EXERCISE REQUIREMENTS:
Below are the records. Gather each line that holds "computer".

[Saved entries]
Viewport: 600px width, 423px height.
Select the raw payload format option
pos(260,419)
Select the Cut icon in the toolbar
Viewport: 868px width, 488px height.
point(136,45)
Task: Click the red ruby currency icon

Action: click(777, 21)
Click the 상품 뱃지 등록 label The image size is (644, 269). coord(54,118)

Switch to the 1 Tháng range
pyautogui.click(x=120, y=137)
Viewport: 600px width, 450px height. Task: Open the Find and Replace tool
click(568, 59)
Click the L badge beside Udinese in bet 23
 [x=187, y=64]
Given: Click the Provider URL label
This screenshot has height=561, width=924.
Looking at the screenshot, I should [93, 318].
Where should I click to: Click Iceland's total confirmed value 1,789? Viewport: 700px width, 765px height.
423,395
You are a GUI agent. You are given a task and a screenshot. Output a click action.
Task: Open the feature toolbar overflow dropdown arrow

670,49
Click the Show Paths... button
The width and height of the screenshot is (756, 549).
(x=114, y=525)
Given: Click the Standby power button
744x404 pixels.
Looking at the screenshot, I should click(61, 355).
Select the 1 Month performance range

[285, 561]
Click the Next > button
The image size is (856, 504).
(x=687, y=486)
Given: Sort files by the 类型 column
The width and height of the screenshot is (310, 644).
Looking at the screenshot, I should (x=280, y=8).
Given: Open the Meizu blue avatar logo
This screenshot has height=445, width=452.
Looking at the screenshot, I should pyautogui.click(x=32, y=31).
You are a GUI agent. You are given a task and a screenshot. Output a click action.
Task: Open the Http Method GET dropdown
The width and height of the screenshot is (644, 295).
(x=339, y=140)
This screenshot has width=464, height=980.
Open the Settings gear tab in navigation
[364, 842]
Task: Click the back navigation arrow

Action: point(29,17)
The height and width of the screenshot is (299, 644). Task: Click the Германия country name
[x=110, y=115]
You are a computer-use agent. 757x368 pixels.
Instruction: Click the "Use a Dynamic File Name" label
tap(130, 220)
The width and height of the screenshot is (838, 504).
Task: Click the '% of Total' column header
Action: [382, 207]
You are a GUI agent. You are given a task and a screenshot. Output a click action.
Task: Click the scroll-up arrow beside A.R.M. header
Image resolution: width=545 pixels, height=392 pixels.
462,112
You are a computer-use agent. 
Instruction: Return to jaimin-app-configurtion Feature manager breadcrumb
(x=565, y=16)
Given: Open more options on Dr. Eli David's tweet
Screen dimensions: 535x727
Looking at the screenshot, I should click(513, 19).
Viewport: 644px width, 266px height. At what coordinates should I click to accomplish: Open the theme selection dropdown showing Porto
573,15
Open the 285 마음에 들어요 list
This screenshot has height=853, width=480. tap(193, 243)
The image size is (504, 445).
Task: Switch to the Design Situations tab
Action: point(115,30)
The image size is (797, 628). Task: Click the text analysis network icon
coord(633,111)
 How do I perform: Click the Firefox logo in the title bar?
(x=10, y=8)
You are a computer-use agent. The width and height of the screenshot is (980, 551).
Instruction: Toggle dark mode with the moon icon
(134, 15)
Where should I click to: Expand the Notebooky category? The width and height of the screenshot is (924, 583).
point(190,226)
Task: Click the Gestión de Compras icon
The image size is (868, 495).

TASK SOLUTION:
You are a computer-use agent. 757x368 pixels.
You are a computer-use agent. 
You are a computer-use agent. The width and height of the screenshot is (980, 551).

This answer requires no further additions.